#### Set of tasks:
[1] Reproduce the stretch of the consumer payments report from "In addition, the" through "their payment behaviors.".
[2] List every dollar amount that appears in the consumer payments report.

#### Selected passage:
——————————

Consumer Payments and the COVID-19 Pandemic: The Second Supplement to the 2020 Findings from the Diary of Consumer Payment Choice

February 9, 2021

Author(s): Kelsey Coyle, Laura Kim, Shaun O'Brien

Download PDF (pdf, 271 kb)

Download Chart Data (Excel document, 63 kb)


The Federal Reserve's national Cash Product Office (CPO) partners with the Federal Reserve Bank of Atlanta and Federal Reserve Bank of Boston to conduct the annual Diary of Consumer Payment Choice survey each October. Since 2016, this survey has provided useful insights into how consumer payment practices and preferences have shifted over time. Recognizing the extraordinary disruption to payments practices that the COVID-19 pandemic presented, the CPO and the Federal Reserve Bank of Atlanta conducted a supplemental survey in April 2020 as part of the University of Southern California's COVID-19 longitudinal survey.1 The April survey revealed that U.S. consumers' average store of value cash holdings had increased by more than $200 from October 2019 levels to nearly $485 per consumer in April 2020. At the same time, only one-third of consumers reported making any in-person payments, compared to 96 percent in October 2019.

After completion of the first supplemental survey in April, several economic factors changed which could have affected cash usage. For example, demand for currency increased with the aggregate value of currency in circulation (CIC) nearing $2 trillion at the end of July, unemployment declined from 14.7 percent in April to 8.4 percent in August, U.S. cities and states began lifting stay-at-home orders, and businesses began reopening.

In addition, the pandemic significantly disrupted the supply chain and circulation of coin, resulting in the Federal Reserve temporarily implementing a coin allocation policy that established upper-bound limits on the amount of coin that financial institutions (FIs) were able to order. Coin-intensive businesses and financial institutions experienced significant challenges accessing coin, prompting many businesses to nudge consumers to change their payment behaviors.

To assess the continued and evolving impact of the pandemic, a second supplemental survey was fielded in August. In this August survey, respondents answered questions regarding in-person shopping behavior, their experience using coins, and their cash holdings. Combined with the October 2019 Survey and Diary of Consumer Payment Choice, the April and August supplemental surveys allow us to examine consumers' behavior over time: before, at the beginning of, and during the COVID-19 pandemic.2 Overall, the survey finds that:

  • Cash holdings have increased throughout the pandemic, with an average household store of value held in cash at about $530 in August. Respondents stated that cash held in their pocket, purse, or wallet has remained stable at around $70.
  • The share of respondents who made an in-person payment in the 30 days prior to completing this survey increased to 60 percent, up from 34 percent in April.
  • More than 40 percent of respondents reported switching to making payments online or over the phone for payments previously made in-person.
  • While most consumers using cash received change despite the coin circulation issue, only four percent of respondents reported either depositing coin at a financial institution or a kiosk.

——————————

#### Given data:
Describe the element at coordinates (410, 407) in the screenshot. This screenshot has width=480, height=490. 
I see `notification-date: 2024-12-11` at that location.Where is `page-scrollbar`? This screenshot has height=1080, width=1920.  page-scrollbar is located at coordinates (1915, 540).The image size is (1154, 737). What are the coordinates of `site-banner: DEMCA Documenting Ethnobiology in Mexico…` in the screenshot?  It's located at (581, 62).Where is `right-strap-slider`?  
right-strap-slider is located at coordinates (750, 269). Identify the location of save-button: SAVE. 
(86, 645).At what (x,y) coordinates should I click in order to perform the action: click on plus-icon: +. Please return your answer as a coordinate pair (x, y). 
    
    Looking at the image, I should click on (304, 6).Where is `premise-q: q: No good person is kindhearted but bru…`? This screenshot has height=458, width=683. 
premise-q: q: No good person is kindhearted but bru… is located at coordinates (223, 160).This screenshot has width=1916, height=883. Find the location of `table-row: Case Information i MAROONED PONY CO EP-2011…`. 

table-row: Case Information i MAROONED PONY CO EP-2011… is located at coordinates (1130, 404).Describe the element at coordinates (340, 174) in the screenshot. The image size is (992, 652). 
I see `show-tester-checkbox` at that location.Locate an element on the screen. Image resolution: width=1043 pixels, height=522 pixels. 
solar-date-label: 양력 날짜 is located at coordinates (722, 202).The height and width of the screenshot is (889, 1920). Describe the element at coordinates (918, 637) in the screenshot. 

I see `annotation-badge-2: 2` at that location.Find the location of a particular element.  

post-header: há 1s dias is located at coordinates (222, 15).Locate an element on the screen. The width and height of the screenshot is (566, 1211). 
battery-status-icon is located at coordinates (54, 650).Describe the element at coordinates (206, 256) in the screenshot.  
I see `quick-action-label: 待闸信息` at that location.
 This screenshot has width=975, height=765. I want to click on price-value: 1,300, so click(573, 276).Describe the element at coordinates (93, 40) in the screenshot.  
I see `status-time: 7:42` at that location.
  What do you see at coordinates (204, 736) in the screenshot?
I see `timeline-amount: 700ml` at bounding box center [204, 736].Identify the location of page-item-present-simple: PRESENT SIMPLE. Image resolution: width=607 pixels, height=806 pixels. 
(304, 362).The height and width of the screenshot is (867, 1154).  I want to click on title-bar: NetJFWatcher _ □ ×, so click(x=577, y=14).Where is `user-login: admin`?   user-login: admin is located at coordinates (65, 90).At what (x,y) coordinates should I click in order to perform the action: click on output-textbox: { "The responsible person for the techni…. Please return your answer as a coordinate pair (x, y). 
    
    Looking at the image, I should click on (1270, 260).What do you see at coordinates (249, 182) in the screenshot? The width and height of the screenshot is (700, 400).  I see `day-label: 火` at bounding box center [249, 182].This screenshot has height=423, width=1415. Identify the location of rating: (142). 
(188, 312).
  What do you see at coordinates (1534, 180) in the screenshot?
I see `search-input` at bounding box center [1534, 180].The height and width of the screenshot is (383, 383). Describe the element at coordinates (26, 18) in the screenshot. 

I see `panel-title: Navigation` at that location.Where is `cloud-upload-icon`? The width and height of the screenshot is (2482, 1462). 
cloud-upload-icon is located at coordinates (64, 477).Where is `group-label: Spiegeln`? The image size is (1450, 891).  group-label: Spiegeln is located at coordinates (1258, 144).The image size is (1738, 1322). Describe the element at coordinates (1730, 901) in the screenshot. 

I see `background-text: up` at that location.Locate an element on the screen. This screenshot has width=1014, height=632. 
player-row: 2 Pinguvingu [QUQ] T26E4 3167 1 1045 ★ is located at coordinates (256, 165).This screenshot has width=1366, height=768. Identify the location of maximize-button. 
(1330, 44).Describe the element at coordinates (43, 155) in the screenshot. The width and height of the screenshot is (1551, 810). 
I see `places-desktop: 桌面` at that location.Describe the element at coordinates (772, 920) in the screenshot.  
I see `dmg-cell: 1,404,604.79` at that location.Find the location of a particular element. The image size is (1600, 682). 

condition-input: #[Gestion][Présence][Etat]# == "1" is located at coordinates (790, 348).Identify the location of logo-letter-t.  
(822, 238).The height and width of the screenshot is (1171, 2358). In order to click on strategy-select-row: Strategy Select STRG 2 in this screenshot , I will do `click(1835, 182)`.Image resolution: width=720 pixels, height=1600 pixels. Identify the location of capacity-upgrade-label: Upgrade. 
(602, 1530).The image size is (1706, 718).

——————————

#### Results of the exercise:
[1]
In addition, the pandemic significantly disrupted the supply chain and circulation of coin, resulting in the Federal Reserve temporarily implementing a coin allocation policy that established upper-bound limits on the amount of coin that financial institutions (FIs) were able to order. Coin-intensive businesses and financial institutions experienced significant challenges accessing coin, prompting many businesses to nudge consumers to change their payment behaviors.

[2]
$200
$485
$2 trillion
$530
$70